### EXERCISE REQUIREMENTS
Write out each entry again. Keep every word exactly as it is.

### GIVEN RECORDS

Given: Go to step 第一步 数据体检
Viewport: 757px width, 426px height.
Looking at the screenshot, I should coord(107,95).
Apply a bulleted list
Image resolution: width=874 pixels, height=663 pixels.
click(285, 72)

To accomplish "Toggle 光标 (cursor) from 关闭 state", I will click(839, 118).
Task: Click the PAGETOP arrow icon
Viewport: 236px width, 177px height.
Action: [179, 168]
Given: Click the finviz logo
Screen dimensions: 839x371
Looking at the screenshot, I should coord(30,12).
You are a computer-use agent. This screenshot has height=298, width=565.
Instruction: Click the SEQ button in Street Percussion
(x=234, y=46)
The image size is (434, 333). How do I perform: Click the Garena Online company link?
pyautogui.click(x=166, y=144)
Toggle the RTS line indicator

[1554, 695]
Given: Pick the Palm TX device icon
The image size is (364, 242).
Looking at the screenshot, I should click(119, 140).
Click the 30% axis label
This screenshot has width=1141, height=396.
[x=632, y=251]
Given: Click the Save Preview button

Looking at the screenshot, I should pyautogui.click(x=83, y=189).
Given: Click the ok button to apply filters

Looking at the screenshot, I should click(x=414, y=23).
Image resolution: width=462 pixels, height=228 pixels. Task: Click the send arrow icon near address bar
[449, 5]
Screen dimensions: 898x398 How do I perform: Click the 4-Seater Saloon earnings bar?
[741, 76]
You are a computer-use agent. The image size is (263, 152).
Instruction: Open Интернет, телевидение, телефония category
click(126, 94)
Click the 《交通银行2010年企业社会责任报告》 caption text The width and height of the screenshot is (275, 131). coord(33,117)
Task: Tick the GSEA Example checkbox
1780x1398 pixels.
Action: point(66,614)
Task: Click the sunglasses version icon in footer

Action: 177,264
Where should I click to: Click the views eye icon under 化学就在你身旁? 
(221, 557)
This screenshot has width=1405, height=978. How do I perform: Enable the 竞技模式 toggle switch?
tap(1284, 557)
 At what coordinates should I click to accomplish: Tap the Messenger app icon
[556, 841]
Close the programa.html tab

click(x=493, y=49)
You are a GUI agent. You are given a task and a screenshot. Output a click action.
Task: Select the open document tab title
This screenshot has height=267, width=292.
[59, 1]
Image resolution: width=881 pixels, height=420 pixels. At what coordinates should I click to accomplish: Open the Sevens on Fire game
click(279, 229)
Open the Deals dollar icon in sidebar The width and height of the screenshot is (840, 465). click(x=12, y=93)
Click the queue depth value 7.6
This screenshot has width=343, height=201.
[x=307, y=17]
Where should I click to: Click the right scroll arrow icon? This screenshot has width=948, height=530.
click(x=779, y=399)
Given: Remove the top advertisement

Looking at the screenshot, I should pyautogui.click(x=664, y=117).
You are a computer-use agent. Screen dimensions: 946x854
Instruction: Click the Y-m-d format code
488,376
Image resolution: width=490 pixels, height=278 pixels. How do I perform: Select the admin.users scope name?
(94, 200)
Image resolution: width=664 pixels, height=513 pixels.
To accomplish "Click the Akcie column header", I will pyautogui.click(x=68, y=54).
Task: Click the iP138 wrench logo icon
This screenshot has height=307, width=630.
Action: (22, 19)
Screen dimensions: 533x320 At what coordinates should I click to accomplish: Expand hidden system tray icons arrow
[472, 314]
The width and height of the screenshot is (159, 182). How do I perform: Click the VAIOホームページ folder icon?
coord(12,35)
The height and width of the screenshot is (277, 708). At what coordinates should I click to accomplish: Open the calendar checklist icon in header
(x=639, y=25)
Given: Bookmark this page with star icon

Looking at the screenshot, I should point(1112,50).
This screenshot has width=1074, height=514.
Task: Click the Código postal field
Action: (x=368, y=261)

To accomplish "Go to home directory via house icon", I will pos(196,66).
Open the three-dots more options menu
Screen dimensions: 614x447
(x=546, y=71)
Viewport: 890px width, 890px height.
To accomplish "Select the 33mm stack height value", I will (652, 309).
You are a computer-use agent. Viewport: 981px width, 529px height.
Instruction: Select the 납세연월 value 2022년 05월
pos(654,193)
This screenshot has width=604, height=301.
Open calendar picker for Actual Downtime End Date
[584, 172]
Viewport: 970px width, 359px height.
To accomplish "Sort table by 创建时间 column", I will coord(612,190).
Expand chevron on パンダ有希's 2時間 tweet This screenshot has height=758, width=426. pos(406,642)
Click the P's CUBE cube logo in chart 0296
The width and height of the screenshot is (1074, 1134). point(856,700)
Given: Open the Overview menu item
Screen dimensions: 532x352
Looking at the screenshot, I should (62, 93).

### RESPONSE FOR THIS EXERCISE
Given: Go to step 第一步 数据体检
Viewport: 757px width, 426px height.
Looking at the screenshot, I should coord(107,95).
Apply a bulleted list
Image resolution: width=874 pixels, height=663 pixels.
click(285, 72)

To accomplish "Toggle 光标 (cursor) from 关闭 state", I will click(839, 118).
Task: Click the PAGETOP arrow icon
Viewport: 236px width, 177px height.
Action: [179, 168]
Given: Click the finviz logo
Screen dimensions: 839x371
Looking at the screenshot, I should coord(30,12).
You are a computer-use agent. This screenshot has height=298, width=565.
Instruction: Click the SEQ button in Street Percussion
(x=234, y=46)
The image size is (434, 333). How do I perform: Click the Garena Online company link?
pyautogui.click(x=166, y=144)
Toggle the RTS line indicator

[1554, 695]
Given: Pick the Palm TX device icon
The image size is (364, 242).
Looking at the screenshot, I should click(119, 140).
Click the 30% axis label
This screenshot has width=1141, height=396.
[x=632, y=251]
Given: Click the Save Preview button

Looking at the screenshot, I should pyautogui.click(x=83, y=189).
Given: Click the ok button to apply filters

Looking at the screenshot, I should click(x=414, y=23).
Image resolution: width=462 pixels, height=228 pixels. Task: Click the send arrow icon near address bar
[449, 5]
Screen dimensions: 898x398 How do I perform: Click the 4-Seater Saloon earnings bar?
[741, 76]
You are a computer-use agent. The image size is (263, 152).
Instruction: Open Интернет, телевидение, телефония category
click(126, 94)
Click the 《交通银行2010年企业社会责任报告》 caption text The width and height of the screenshot is (275, 131). coord(33,117)
Task: Tick the GSEA Example checkbox
1780x1398 pixels.
Action: point(66,614)
Task: Click the sunglasses version icon in footer

Action: 177,264
Where should I click to: Click the views eye icon under 化学就在你身旁? 
(221, 557)
This screenshot has width=1405, height=978. How do I perform: Enable the 竞技模式 toggle switch?
tap(1284, 557)
 At what coordinates should I click to accomplish: Tap the Messenger app icon
[556, 841]
Close the programa.html tab

click(x=493, y=49)
You are a GUI agent. You are given a task and a screenshot. Output a click action.
Task: Select the open document tab title
This screenshot has height=267, width=292.
[59, 1]
Image resolution: width=881 pixels, height=420 pixels. At what coordinates should I click to accomplish: Open the Sevens on Fire game
click(279, 229)
Open the Deals dollar icon in sidebar The width and height of the screenshot is (840, 465). click(x=12, y=93)
Click the queue depth value 7.6
This screenshot has width=343, height=201.
[x=307, y=17]
Where should I click to: Click the right scroll arrow icon? This screenshot has width=948, height=530.
click(x=779, y=399)
Given: Remove the top advertisement

Looking at the screenshot, I should pyautogui.click(x=664, y=117).
You are a computer-use agent. Screen dimensions: 946x854
Instruction: Click the Y-m-d format code
488,376
Image resolution: width=490 pixels, height=278 pixels. How do I perform: Select the admin.users scope name?
(94, 200)
Image resolution: width=664 pixels, height=513 pixels.
To accomplish "Click the Akcie column header", I will pyautogui.click(x=68, y=54).
Task: Click the iP138 wrench logo icon
This screenshot has height=307, width=630.
Action: (22, 19)
Screen dimensions: 533x320 At what coordinates should I click to accomplish: Expand hidden system tray icons arrow
[472, 314]
The width and height of the screenshot is (159, 182). How do I perform: Click the VAIOホームページ folder icon?
coord(12,35)
The height and width of the screenshot is (277, 708). At what coordinates should I click to accomplish: Open the calendar checklist icon in header
(x=639, y=25)
Given: Bookmark this page with star icon

Looking at the screenshot, I should point(1112,50).
This screenshot has width=1074, height=514.
Task: Click the Código postal field
Action: (x=368, y=261)

To accomplish "Go to home directory via house icon", I will pos(196,66).
Open the three-dots more options menu
Screen dimensions: 614x447
(x=546, y=71)
Viewport: 890px width, 890px height.
To accomplish "Select the 33mm stack height value", I will (652, 309).
You are a computer-use agent. Viewport: 981px width, 529px height.
Instruction: Select the 납세연월 value 2022년 05월
pos(654,193)
This screenshot has width=604, height=301.
Open calendar picker for Actual Downtime End Date
[584, 172]
Viewport: 970px width, 359px height.
To accomplish "Sort table by 创建时间 column", I will coord(612,190).
Expand chevron on パンダ有希's 2時間 tweet This screenshot has height=758, width=426. pos(406,642)
Click the P's CUBE cube logo in chart 0296
The width and height of the screenshot is (1074, 1134). point(856,700)
Given: Open the Overview menu item
Screen dimensions: 532x352
Looking at the screenshot, I should (62, 93).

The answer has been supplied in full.